§ Available records
───

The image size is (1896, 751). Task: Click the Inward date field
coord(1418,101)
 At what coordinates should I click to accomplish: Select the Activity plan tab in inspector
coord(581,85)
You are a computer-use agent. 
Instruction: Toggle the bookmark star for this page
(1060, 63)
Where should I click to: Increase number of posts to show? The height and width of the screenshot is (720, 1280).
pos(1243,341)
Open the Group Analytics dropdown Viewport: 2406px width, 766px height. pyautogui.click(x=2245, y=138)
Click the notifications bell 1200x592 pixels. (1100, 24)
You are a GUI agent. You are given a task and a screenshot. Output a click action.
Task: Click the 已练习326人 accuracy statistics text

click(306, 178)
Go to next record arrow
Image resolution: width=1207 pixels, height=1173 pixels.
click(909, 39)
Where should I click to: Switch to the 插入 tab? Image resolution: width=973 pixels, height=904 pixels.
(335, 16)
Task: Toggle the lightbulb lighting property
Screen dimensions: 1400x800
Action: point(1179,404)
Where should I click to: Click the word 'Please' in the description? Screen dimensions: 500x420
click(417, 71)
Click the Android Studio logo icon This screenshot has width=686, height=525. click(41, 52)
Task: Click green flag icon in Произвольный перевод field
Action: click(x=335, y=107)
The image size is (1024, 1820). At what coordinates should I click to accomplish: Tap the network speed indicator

───

Please reproduce each record precisely as written.

§ Problem solution
The image size is (1896, 751). Task: Click the Inward date field
coord(1418,101)
 At what coordinates should I click to accomplish: Select the Activity plan tab in inspector
coord(581,85)
You are a computer-use agent. 
Instruction: Toggle the bookmark star for this page
(1060, 63)
Where should I click to: Increase number of posts to show? The height and width of the screenshot is (720, 1280).
pos(1243,341)
Open the Group Analytics dropdown Viewport: 2406px width, 766px height. pyautogui.click(x=2245, y=138)
Click the notifications bell 1200x592 pixels. (1100, 24)
You are a GUI agent. You are given a task and a screenshot. Output a click action.
Task: Click the 已练习326人 accuracy statistics text

click(306, 178)
Go to next record arrow
Image resolution: width=1207 pixels, height=1173 pixels.
click(909, 39)
Where should I click to: Switch to the 插入 tab? Image resolution: width=973 pixels, height=904 pixels.
(335, 16)
Task: Toggle the lightbulb lighting property
Screen dimensions: 1400x800
Action: point(1179,404)
Where should I click to: Click the word 'Please' in the description? Screen dimensions: 500x420
click(417, 71)
Click the Android Studio logo icon This screenshot has width=686, height=525. click(41, 52)
Task: Click green flag icon in Произвольный перевод field
Action: click(x=335, y=107)
The image size is (1024, 1820). At what coordinates should I click to accomplish: Tap the network speed indicator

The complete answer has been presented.